Chef’s tip: Overnight gives noticeably better flavour.
2) Coat (this is the crunch step)
- Remove wings from the fridge for 10–15 minutes to take the chill off.
- Add 40g potato starch and mix thoroughly until every wing is lightly coated.
3) Air Fry in the Ninja (crispy, not steamy)
- Set Ninja to Air Fry — 200°C — 20 minutes.
- Lightly spray oil in the pot/crisper plate.
- Add wings in a single layer (no stacking), then spray wings lightly to coat.
- Cook for 10 minutes, then turn the wings and spray again.
- Cook for the remaining 10 minutes until crisp and golden.
Chef’s tip (the overcrowding rule): If you pile wings on top of each other, they steam instead of crisp. Cook in batches if needed.
4) Sesame capsicum finish (one-pot final hit)
- Remove wings and the crisper plate from the Ninja.
- Add 20ml sesame oil and switch to Sauté.
- Add diced capsicum and stir-fry for 60–90 seconds.
- Season with 8g Asian Kitchen Salt & Pepper, then add spring onion for the final 10–15 seconds.
- Serve wings topped with the capsicum/spring onion mix (or toss together quickly if you like them coated).
Chef Tips and Skills Video Ideas
Chef Tips
- Overnight marinate = next-level flavour.
- Potato starch is your crisping weapon — coat right before cooking for best results.
- If your wings aren’t crisp enough, add 2–4 extra minutes at the end (still at 200°C).

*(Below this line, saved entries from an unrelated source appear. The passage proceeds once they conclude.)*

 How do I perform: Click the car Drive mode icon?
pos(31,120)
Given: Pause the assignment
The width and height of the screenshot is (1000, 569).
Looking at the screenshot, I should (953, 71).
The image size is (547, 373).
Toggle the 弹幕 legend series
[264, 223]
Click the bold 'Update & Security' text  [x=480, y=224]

- Doing multiple batches? Keep cooked wings warm in a low oven (90°C) while you finish the rest.
Skills Video Ideas (quick KC clips)
- “How to coat wings properly” (dusty coat vs wet clumps)

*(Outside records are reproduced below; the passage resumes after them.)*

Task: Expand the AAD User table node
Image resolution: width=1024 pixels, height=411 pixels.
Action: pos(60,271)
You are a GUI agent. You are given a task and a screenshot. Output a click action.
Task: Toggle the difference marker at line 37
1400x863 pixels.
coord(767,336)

- “The overcrowding rule” (show a crowded basket vs single layer)
- “The mid-cook flip” (why it matters for even colour and crunch)
- “Sauté finish” (capsicum + spring onion in 90 seconds)
Plating and Serving Notes
- Serve as an entrée for 2 with a cold drink — or as a share plate for 4.
- Perfect with Friday night drinks, or a Sunday arvo pool snack.
- Plate wings first, then spoon the sesame capsicum and spring onion over the top for that fresh, punchy finish.
Optional Variations
- Spicy version: add chilli flakes into the potato starch before coating, or finish with chilli oil.
- Extra tang: a tiny side drizzle of Lemongrass & Tamarind (keep it light so you don’t soften the crunch).
- More veg: add sliced onion or thin beans to the sauté finish (quick cook only).
Make-Ahead Hack
- Marinate up to 24 hours in advance.
- Dice capsicum and slice spring onion earlier in the day; store covered in the fridge.
- Don’t add potato starch until just before cooking — that’s how you keep the coating crisp.
Skill Focus
Crispy coating + air-fry batch control
- Even coating (no wet patches)
- Single-layer cooking for airflow
- Turning at halfway for uniform crunch
- Batch workflow when catering
Catering Notes (3–4kg wings)
If you’re feeding a crowd, pre-marinate the full 3–4kg and cook in batches.
As a rough guide, if you’re cooking ~500g per batch, that’s 6–8 batches — and it’s still easier (and cleaner) than deep frying.
Final Thought from Chef Ian
You don’t need a deep fryer to get proper crispy wings — you need the right coating, the right heat, and the discipline to not overcrowd. Do that, and these wings will disappear faster than you can plate them.